--- DATA SUPPLIED Enclosed Below ---

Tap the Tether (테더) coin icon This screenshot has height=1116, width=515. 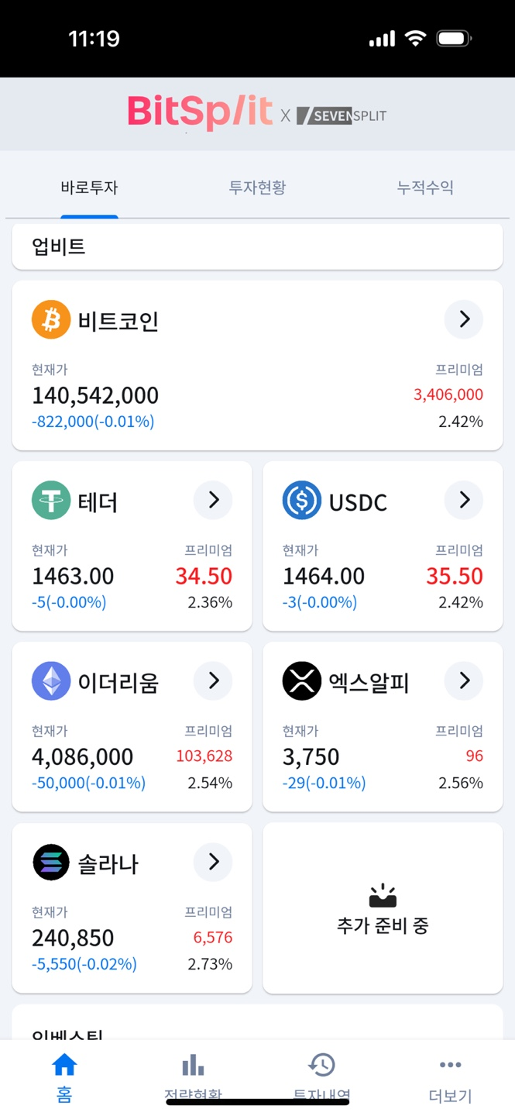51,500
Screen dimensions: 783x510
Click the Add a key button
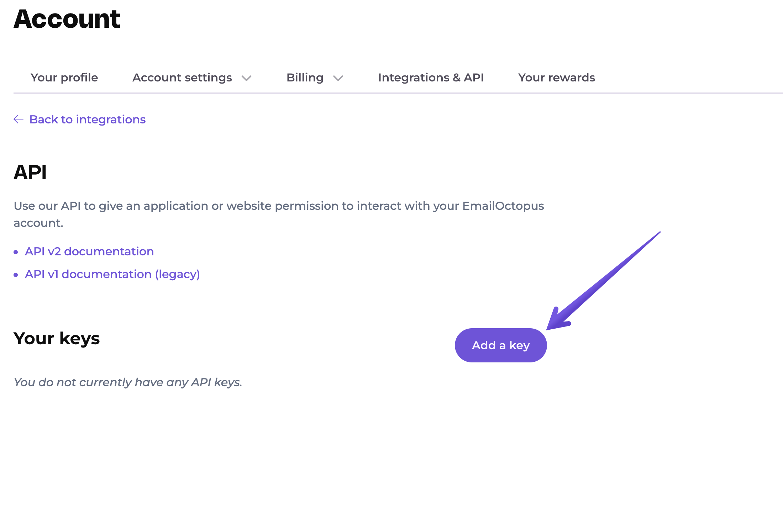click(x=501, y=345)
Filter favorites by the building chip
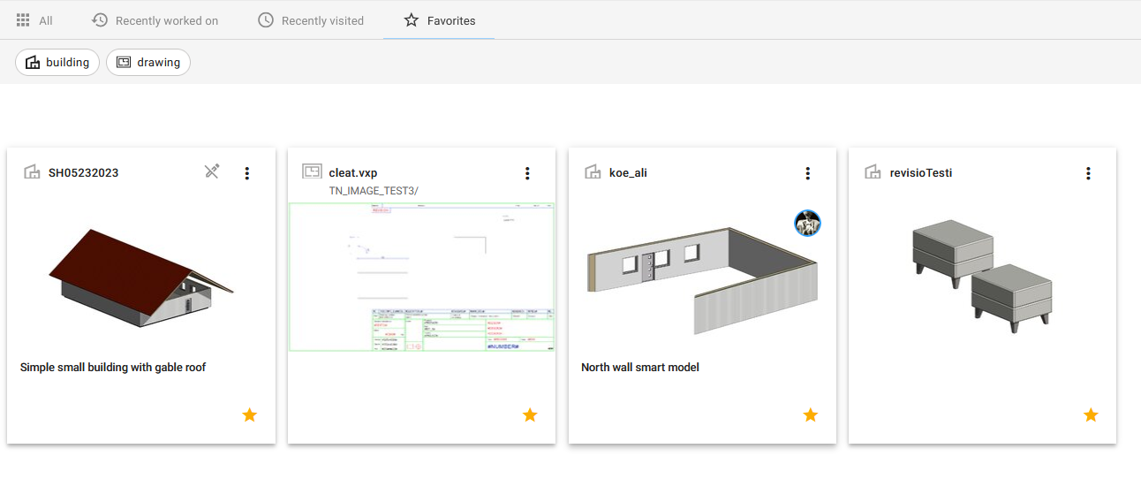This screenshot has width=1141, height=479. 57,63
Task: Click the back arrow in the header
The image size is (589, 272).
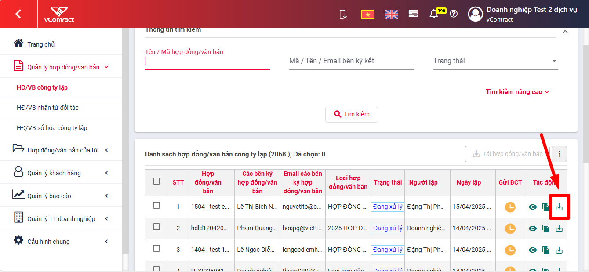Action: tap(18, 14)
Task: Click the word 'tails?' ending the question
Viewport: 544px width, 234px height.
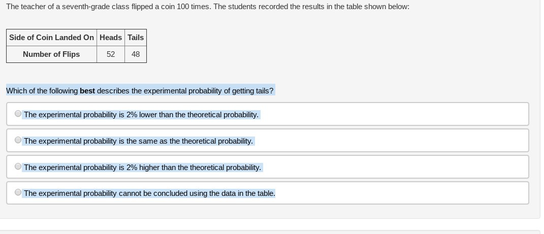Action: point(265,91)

--- End of Enclosed DATA SUPPLIED ---
--- DATA SUPPLIED Enclosed Below ---

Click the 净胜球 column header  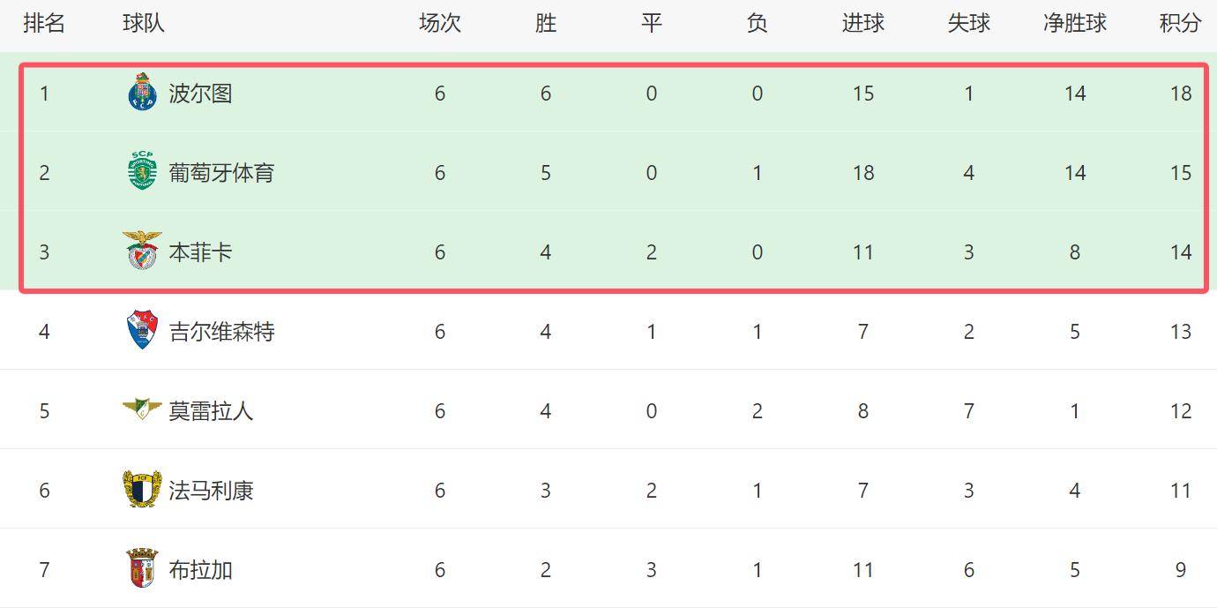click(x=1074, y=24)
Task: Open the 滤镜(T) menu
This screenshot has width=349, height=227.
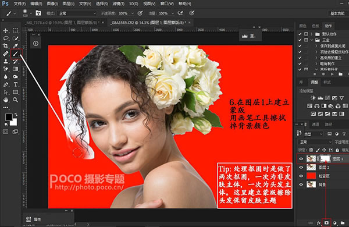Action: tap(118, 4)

--- End of Enclosed DATA SUPPLIED ---

Among the lines of the entries above, count those containing the string "Task". Write the number alone.

3